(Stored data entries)
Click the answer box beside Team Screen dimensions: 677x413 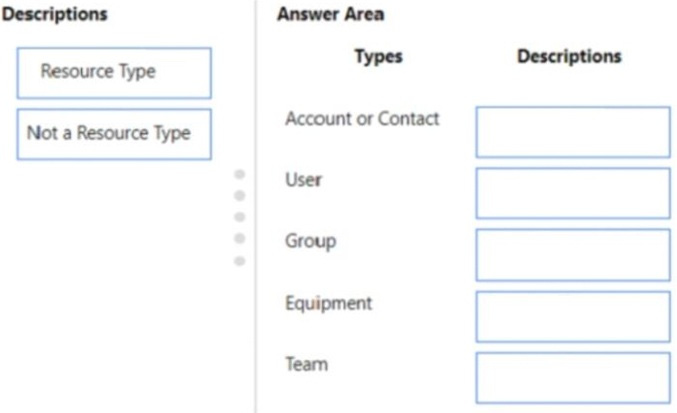click(573, 378)
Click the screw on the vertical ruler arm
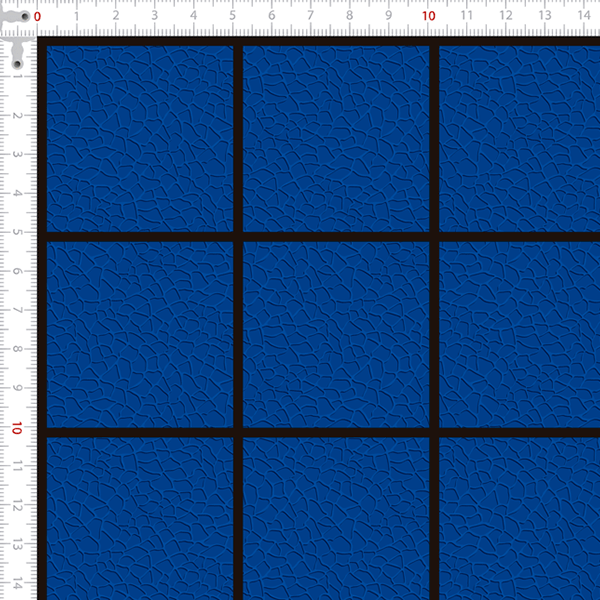600x600 pixels. (17, 64)
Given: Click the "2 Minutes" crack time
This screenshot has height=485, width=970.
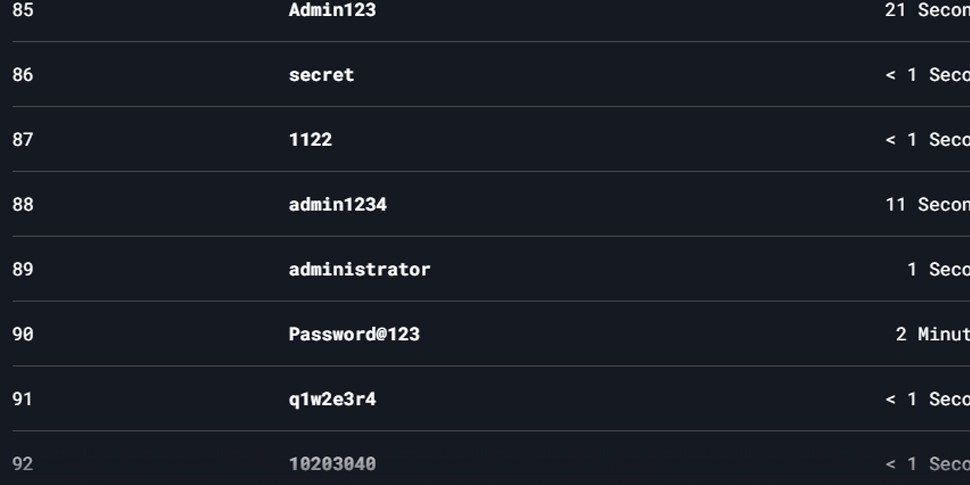Looking at the screenshot, I should [x=933, y=335].
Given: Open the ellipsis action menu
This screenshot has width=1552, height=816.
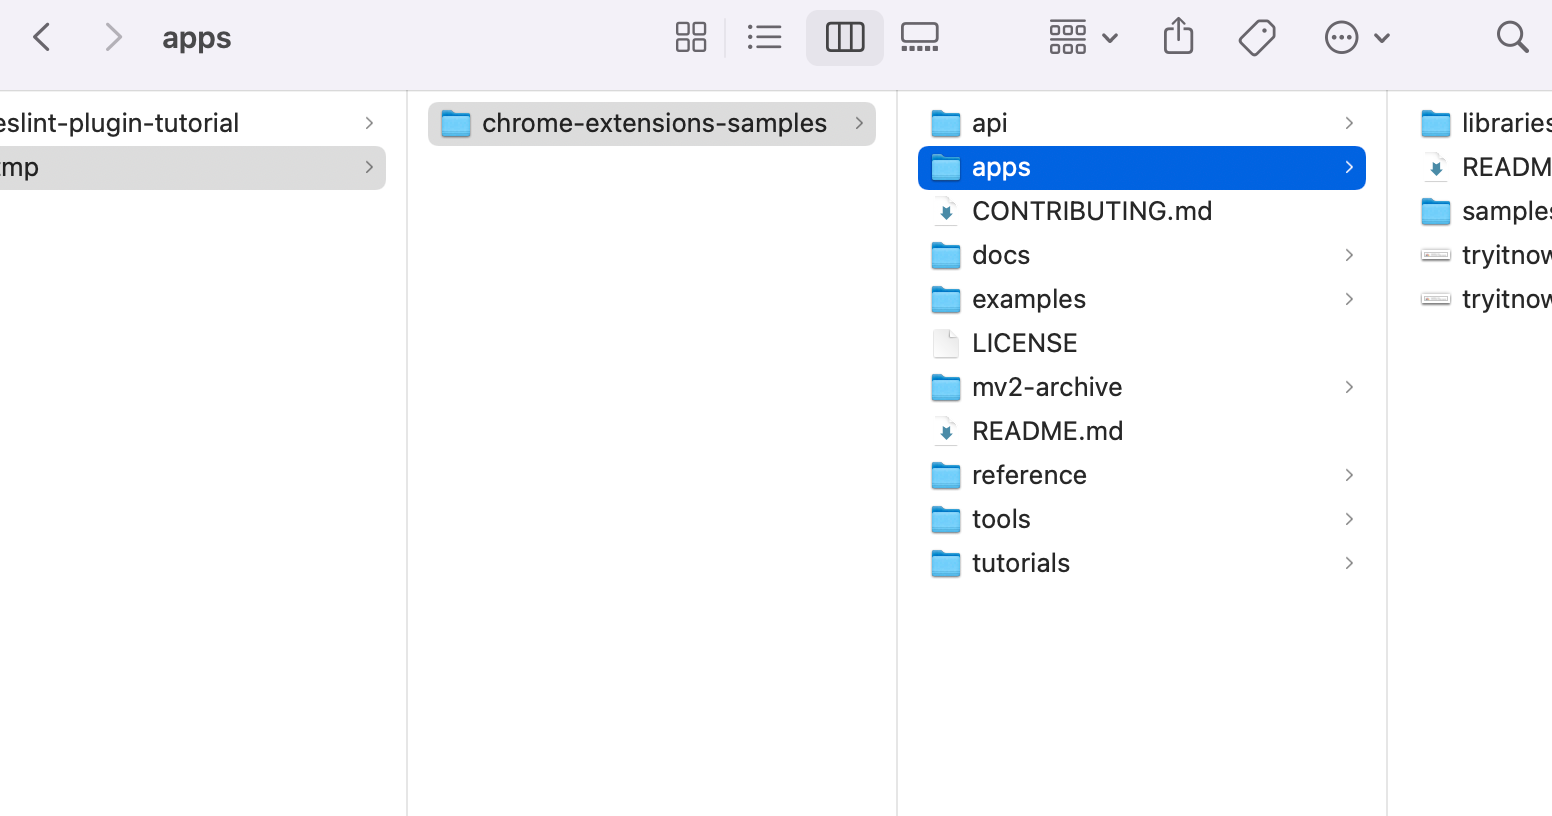Looking at the screenshot, I should point(1356,38).
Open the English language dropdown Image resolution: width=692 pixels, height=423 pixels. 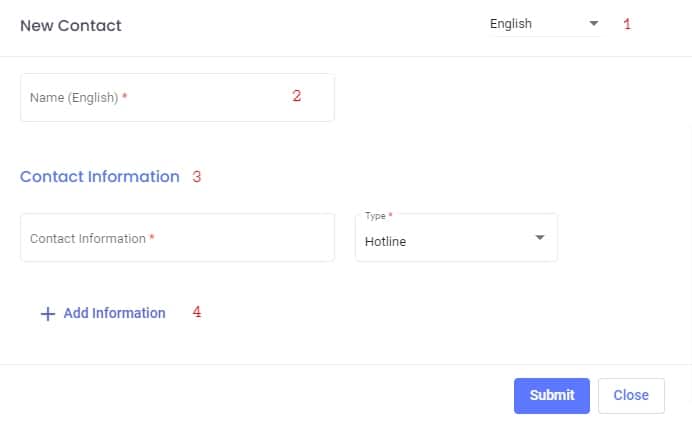541,24
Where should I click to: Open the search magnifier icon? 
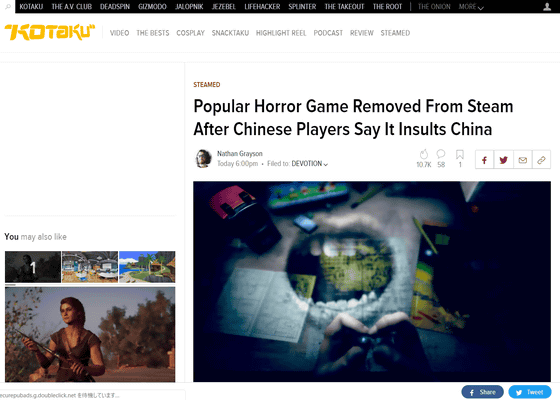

### What is being asked
Whenever a line of the entries contains "Given", it counts toward the total; state that total alone.

### Task solution
2